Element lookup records
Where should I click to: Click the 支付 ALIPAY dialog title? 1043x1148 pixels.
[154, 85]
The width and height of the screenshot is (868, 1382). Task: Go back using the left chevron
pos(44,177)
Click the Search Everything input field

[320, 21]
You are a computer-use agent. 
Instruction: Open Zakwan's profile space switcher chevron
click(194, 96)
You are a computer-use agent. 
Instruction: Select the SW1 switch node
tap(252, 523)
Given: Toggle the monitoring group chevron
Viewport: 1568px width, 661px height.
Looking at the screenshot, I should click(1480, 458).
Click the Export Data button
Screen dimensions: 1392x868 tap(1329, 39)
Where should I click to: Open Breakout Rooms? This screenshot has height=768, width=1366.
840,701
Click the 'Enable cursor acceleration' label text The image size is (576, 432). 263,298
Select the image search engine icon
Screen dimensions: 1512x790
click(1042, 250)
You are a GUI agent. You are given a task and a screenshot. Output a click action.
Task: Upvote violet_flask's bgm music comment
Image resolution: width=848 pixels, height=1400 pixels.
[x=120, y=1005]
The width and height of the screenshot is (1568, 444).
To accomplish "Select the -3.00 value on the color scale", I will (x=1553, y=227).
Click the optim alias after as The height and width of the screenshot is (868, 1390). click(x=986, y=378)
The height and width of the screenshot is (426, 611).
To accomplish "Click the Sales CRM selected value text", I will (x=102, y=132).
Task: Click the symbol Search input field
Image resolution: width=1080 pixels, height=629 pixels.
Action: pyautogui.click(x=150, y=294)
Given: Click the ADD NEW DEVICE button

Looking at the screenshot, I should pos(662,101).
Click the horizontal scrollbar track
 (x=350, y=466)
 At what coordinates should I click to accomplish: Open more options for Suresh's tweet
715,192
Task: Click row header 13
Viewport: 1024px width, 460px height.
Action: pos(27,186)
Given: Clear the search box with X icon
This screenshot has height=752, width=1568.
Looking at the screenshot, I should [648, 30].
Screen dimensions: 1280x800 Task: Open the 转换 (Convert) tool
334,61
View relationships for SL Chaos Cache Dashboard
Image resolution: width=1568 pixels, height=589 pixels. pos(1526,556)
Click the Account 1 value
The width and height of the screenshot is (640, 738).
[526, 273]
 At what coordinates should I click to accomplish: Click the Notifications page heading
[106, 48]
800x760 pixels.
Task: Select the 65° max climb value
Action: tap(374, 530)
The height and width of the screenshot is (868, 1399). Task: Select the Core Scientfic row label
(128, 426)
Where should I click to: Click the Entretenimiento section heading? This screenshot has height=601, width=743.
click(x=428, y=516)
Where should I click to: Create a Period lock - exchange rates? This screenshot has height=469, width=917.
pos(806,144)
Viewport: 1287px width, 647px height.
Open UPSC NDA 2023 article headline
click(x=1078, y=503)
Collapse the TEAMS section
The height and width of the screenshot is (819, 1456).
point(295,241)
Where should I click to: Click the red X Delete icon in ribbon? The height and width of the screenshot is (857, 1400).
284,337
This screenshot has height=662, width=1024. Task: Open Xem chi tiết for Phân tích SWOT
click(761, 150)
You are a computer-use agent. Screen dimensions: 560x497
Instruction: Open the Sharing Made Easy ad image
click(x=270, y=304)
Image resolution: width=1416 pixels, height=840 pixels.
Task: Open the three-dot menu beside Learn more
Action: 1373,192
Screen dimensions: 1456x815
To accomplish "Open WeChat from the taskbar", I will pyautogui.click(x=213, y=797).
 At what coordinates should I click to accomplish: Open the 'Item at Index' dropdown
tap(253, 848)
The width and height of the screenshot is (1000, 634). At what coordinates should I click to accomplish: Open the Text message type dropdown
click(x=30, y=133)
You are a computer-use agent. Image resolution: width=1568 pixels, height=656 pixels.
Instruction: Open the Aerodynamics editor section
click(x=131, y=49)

Instructions for the task:
Rewrite the lines above, changing each "computer-use agent" to "desktop agent" and leaving everything else as it is.

Reply:
Where should I click to: Click the 支付 ALIPAY dialog title? 1043x1148 pixels.
[154, 85]
The width and height of the screenshot is (868, 1382). Task: Go back using the left chevron
pos(44,177)
Click the Search Everything input field

[320, 21]
You are a desktop agent. 
Instruction: Open Zakwan's profile space switcher chevron
click(194, 96)
You are a desktop agent. 
Instruction: Select the SW1 switch node
tap(252, 523)
Given: Toggle the monitoring group chevron
Viewport: 1568px width, 661px height.
Looking at the screenshot, I should click(1480, 458).
Click the Export Data button
Screen dimensions: 1392x868 tap(1329, 39)
Where should I click to: Open Breakout Rooms? This screenshot has height=768, width=1366.
840,701
Click the 'Enable cursor acceleration' label text The image size is (576, 432). 263,298
Select the image search engine icon
Screen dimensions: 1512x790
click(1042, 250)
You are a GUI agent. You are given a task and a screenshot. Output a click action.
Task: Upvote violet_flask's bgm music comment
Image resolution: width=848 pixels, height=1400 pixels.
[x=120, y=1005]
The width and height of the screenshot is (1568, 444).
To accomplish "Select the -3.00 value on the color scale", I will (x=1553, y=227).
Click the optim alias after as The height and width of the screenshot is (868, 1390). click(x=986, y=378)
The height and width of the screenshot is (426, 611).
To accomplish "Click the Sales CRM selected value text", I will (x=102, y=132).
Task: Click the symbol Search input field
Image resolution: width=1080 pixels, height=629 pixels.
Action: pyautogui.click(x=150, y=294)
Given: Click the ADD NEW DEVICE button

Looking at the screenshot, I should pos(662,101).
Click the horizontal scrollbar track
 (x=350, y=466)
 At what coordinates should I click to accomplish: Open more options for Suresh's tweet
715,192
Task: Click row header 13
Viewport: 1024px width, 460px height.
Action: pos(27,186)
Given: Clear the search box with X icon
This screenshot has height=752, width=1568.
Looking at the screenshot, I should [648, 30].
Screen dimensions: 1280x800 Task: Open the 转换 (Convert) tool
334,61
View relationships for SL Chaos Cache Dashboard
Image resolution: width=1568 pixels, height=589 pixels. pos(1526,556)
Click the Account 1 value
The width and height of the screenshot is (640, 738).
[526, 273]
 At what coordinates should I click to accomplish: Click the Notifications page heading
[106, 48]
800x760 pixels.
Task: Select the 65° max climb value
Action: tap(374, 530)
The height and width of the screenshot is (868, 1399). Task: Select the Core Scientfic row label
(128, 426)
Where should I click to: Click the Entretenimiento section heading? This screenshot has height=601, width=743.
click(x=428, y=516)
Where should I click to: Create a Period lock - exchange rates? This screenshot has height=469, width=917.
pos(806,144)
Viewport: 1287px width, 647px height.
Open UPSC NDA 2023 article headline
click(x=1078, y=503)
Collapse the TEAMS section
The height and width of the screenshot is (819, 1456).
point(295,241)
Where should I click to: Click the red X Delete icon in ribbon? The height and width of the screenshot is (857, 1400).
284,337
This screenshot has height=662, width=1024. Task: Open Xem chi tiết for Phân tích SWOT
click(761, 150)
You are a desktop agent. Screen dimensions: 560x497
Instruction: Open the Sharing Made Easy ad image
click(x=270, y=304)
Image resolution: width=1416 pixels, height=840 pixels.
Task: Open the three-dot menu beside Learn more
Action: 1373,192
Screen dimensions: 1456x815
To accomplish "Open WeChat from the taskbar", I will pyautogui.click(x=213, y=797).
 At what coordinates should I click to accomplish: Open the 'Item at Index' dropdown
tap(253, 848)
The width and height of the screenshot is (1000, 634). At what coordinates should I click to accomplish: Open the Text message type dropdown
click(x=30, y=133)
You are a desktop agent. Image resolution: width=1568 pixels, height=656 pixels.
Instruction: Open the Aerodynamics editor section
click(x=131, y=49)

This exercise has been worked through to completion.